Extrait du texte:
****

A priori, le travail engagé par la commission d'enquête de l'Assemblée nationale, sur les effets psychologiques de Tiktok sur les enfants et les adolescents, parait plus pertinent car la commission se donne le temps de l'analyse et envisage des mesures gouvernementales engageant la responsabilité des plateformes, quand les précédemment cités ne pensent qu'à impliquer la responsabilité individuelle des jeunes et de leurs parents, et surtout pas celle du pouvoir face aux industriels.
Ainsi, les 30 députés membres de cette commission devront étudier les dispositifs de captation de l’attention, leurs effets psychologiques (notamment en termes de pensées suicidaires) et sur les relations sociales... Et donc proposer des mesures concrètes de protection des mineurs, notamment en matière de régulation des contenus, de sécurité numérique et de modération des pratiques de la plateforme.

****

Matériel fourni:

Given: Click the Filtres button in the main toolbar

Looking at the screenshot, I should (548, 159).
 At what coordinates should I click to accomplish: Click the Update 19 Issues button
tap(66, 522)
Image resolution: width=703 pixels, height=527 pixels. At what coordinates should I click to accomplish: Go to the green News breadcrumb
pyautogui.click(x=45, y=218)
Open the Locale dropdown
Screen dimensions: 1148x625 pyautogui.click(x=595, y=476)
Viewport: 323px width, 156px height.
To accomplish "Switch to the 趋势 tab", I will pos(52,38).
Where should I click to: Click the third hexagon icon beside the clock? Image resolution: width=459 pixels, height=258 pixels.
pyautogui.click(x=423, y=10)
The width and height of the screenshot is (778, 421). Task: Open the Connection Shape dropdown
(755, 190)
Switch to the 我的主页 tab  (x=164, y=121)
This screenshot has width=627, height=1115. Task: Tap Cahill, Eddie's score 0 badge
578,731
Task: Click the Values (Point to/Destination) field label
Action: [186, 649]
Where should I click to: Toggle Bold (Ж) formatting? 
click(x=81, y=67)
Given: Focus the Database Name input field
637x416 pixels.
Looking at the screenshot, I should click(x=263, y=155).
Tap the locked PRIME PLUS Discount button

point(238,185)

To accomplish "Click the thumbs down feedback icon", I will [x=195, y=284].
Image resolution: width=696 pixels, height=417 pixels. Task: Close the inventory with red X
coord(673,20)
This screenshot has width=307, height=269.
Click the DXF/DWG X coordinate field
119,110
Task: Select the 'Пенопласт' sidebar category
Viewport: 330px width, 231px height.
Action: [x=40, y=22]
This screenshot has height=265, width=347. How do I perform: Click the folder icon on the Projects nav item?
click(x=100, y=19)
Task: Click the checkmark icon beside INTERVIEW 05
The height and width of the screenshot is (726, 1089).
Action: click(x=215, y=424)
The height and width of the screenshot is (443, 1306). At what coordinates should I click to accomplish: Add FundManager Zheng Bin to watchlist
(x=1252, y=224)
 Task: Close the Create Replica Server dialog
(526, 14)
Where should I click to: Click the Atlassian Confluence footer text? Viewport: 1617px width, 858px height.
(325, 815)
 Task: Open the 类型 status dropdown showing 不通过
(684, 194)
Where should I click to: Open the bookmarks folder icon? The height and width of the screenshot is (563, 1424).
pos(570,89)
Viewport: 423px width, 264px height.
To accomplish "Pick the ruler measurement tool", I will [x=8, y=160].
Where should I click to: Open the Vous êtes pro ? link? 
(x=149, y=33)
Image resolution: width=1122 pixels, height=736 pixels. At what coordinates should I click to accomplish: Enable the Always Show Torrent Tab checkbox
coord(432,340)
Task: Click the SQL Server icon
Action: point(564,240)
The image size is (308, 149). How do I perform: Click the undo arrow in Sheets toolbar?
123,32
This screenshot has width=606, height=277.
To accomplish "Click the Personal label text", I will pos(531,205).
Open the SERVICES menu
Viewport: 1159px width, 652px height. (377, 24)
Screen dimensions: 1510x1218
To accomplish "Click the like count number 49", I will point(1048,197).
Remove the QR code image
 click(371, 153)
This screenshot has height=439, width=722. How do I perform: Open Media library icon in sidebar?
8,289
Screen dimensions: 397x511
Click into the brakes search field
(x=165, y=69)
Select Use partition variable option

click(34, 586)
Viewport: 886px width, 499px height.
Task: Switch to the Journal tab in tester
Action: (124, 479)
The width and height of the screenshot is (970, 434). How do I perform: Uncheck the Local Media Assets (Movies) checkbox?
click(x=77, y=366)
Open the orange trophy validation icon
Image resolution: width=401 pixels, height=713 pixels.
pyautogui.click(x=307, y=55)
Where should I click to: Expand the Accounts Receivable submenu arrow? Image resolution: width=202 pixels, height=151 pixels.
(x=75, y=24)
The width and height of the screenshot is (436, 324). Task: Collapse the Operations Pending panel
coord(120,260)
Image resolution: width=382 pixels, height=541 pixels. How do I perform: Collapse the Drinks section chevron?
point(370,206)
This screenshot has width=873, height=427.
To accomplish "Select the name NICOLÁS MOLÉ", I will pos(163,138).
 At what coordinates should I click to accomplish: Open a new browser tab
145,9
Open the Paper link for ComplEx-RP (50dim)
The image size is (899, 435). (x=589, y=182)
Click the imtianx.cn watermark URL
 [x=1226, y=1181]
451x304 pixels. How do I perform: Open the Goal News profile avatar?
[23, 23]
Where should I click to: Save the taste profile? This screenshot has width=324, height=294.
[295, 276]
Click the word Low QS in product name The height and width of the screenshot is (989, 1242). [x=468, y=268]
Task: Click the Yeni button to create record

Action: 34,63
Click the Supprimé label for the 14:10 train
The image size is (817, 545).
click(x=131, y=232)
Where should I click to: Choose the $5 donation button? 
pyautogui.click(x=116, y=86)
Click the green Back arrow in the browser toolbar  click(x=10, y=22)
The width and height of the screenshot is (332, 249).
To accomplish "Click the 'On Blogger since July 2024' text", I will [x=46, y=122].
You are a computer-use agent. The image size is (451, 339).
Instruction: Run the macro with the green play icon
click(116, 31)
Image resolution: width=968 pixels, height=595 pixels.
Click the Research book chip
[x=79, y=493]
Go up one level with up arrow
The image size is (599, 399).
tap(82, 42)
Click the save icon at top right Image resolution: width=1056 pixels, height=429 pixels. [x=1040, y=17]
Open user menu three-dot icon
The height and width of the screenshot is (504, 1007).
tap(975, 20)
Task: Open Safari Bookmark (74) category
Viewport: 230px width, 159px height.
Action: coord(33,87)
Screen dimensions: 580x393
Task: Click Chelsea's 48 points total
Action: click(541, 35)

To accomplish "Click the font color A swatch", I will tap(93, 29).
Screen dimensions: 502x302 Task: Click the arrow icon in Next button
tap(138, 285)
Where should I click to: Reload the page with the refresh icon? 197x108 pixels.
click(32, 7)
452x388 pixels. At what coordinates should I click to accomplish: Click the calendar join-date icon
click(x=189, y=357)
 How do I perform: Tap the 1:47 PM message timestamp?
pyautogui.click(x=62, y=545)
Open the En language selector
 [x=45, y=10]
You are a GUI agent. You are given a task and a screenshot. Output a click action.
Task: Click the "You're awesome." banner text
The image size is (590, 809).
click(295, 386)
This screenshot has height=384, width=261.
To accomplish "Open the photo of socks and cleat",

****

Tâche: Poursuivez l'extrait du texte sur la commission d'enquête consacrée aux effets de Tiktok sur les jeunes, à partir de sa dernière phrase.

Votre réponse:
Le constat d'une forte hausse de la consommation numérique
Or, les trois quarts (74 %) estiment passer plus de temps en ligne depuis la pandémie de Covid 19, les deux tiers passant plus de deux heures par jour sur les réseaux sociaux.
Plus d'un quart (26 %) passent quatre heures ou plus sur les réseaux sociaux, tandis qu'un cinquième passe trois heures ou plus à jouer à des jeux vidéo.
Vers un couvre-feu numérique ?
La moitié des participants souhaitent un "couvre-feu" numérique pour limiter leur temps passé sur ces plateformes. Son objectif serait de restreindre l’accès à certaines applications mobiles après 22 heures. Il faut dire que cette idée est dans le débat public en Grande Bretagne, portée par le gouvernement.
"Nous devons clarifier qu'un couvre-feu numérique seul ne protégera pas les enfants des risques qu'ils affrontent en ligne", prévient Rani Govender, responsable politique pour la sécurité des enfants en ligne à la National Society for the Prevention of Cruelty to Children, interrogée par The Guardian. "Ils pourront avoir tous ces risques à d'autres moments de la journée et ils auront toujours le même impact."
Par ailleurs, un tiers d'entre eux souhaite l'interdiction des téléphones dans les écoles.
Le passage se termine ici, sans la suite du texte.